_ITEMS_:
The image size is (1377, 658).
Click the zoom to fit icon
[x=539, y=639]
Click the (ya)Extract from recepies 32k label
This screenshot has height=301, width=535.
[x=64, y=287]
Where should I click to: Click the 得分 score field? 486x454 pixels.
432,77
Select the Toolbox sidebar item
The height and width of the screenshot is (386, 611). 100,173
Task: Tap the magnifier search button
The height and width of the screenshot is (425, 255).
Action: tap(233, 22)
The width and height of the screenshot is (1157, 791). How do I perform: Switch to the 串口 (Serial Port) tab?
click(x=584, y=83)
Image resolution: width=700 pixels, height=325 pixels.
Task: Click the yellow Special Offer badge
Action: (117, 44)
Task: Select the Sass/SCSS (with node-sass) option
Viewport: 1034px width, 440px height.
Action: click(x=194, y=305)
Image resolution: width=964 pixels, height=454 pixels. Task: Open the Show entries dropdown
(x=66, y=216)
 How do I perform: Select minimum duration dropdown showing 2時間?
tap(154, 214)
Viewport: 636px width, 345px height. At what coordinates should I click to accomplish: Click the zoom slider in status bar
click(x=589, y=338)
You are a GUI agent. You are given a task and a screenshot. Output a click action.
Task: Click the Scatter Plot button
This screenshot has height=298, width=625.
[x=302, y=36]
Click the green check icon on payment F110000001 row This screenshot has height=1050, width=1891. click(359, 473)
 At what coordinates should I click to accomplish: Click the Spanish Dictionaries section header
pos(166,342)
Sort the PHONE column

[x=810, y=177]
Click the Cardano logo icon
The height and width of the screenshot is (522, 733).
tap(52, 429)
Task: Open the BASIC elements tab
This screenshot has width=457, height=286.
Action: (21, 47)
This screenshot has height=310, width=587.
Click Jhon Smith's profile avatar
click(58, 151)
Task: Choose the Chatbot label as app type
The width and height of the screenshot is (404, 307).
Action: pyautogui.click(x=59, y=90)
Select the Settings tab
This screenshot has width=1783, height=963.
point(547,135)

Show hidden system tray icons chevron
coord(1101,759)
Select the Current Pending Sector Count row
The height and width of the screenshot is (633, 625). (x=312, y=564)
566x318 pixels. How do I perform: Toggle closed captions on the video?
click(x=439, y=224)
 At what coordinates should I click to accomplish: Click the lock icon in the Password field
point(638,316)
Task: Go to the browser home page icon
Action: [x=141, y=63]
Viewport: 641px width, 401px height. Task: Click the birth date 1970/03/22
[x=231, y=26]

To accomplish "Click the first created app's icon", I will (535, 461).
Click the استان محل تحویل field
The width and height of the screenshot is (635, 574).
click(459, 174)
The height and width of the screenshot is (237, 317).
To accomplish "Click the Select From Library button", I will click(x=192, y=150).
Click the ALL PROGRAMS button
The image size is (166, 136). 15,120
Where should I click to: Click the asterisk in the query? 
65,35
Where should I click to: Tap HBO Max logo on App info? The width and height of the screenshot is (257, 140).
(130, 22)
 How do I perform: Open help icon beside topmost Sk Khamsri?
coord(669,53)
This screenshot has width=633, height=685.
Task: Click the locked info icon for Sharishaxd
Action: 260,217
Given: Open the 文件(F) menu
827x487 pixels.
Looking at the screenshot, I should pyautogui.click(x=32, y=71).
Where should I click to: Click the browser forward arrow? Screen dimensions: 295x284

_TASK TO CARRY OUT_: Give the data above again, switching every "Viewport" to "Display" and leaving everything else unchanged.

_RESPONSE BELOW_:
The image size is (1377, 658).
Click the zoom to fit icon
[x=539, y=639]
Click the (ya)Extract from recepies 32k label
This screenshot has height=301, width=535.
[x=64, y=287]
Where should I click to: Click the 得分 score field? 486x454 pixels.
432,77
Select the Toolbox sidebar item
The height and width of the screenshot is (386, 611). 100,173
Task: Tap the magnifier search button
The height and width of the screenshot is (425, 255).
Action: tap(233, 22)
The width and height of the screenshot is (1157, 791). How do I perform: Switch to the 串口 (Serial Port) tab?
click(x=584, y=83)
Image resolution: width=700 pixels, height=325 pixels.
Task: Click the yellow Special Offer badge
Action: (117, 44)
Task: Select the Sass/SCSS (with node-sass) option
Display: 1034px width, 440px height.
Action: click(x=194, y=305)
Image resolution: width=964 pixels, height=454 pixels. Task: Open the Show entries dropdown
(x=66, y=216)
 How do I perform: Select minimum duration dropdown showing 2時間?
tap(154, 214)
Display: 636px width, 345px height. At what coordinates should I click to accomplish: Click the zoom slider in status bar
click(x=589, y=338)
You are a GUI agent. You are given a task and a screenshot. Output a click action.
Task: Click the Scatter Plot button
This screenshot has height=298, width=625.
[x=302, y=36]
Click the green check icon on payment F110000001 row This screenshot has height=1050, width=1891. click(359, 473)
 At what coordinates should I click to accomplish: Click the Spanish Dictionaries section header
pos(166,342)
Sort the PHONE column

[x=810, y=177]
Click the Cardano logo icon
The height and width of the screenshot is (522, 733).
tap(52, 429)
Task: Open the BASIC elements tab
This screenshot has width=457, height=286.
Action: (21, 47)
This screenshot has height=310, width=587.
Click Jhon Smith's profile avatar
click(58, 151)
Task: Choose the Chatbot label as app type
The width and height of the screenshot is (404, 307).
Action: pyautogui.click(x=59, y=90)
Select the Settings tab
This screenshot has width=1783, height=963.
point(547,135)

Show hidden system tray icons chevron
coord(1101,759)
Select the Current Pending Sector Count row
The height and width of the screenshot is (633, 625). (x=312, y=564)
566x318 pixels. How do I perform: Toggle closed captions on the video?
click(x=439, y=224)
 At what coordinates should I click to accomplish: Click the lock icon in the Password field
point(638,316)
Task: Go to the browser home page icon
Action: [x=141, y=63]
Display: 641px width, 401px height. Task: Click the birth date 1970/03/22
[x=231, y=26]

To accomplish "Click the first created app's icon", I will (535, 461).
Click the استان محل تحویل field
The width and height of the screenshot is (635, 574).
click(459, 174)
The height and width of the screenshot is (237, 317).
To accomplish "Click the Select From Library button", I will click(x=192, y=150).
Click the ALL PROGRAMS button
The image size is (166, 136). 15,120
Where should I click to: Click the asterisk in the query? 
65,35
Where should I click to: Tap HBO Max logo on App info? The width and height of the screenshot is (257, 140).
(130, 22)
 How do I perform: Open help icon beside topmost Sk Khamsri?
coord(669,53)
This screenshot has width=633, height=685.
Task: Click the locked info icon for Sharishaxd
Action: 260,217
Given: Open the 文件(F) menu
827x487 pixels.
Looking at the screenshot, I should pyautogui.click(x=32, y=71).
Where should I click to: Click the browser forward arrow? Screen dimensions: 295x284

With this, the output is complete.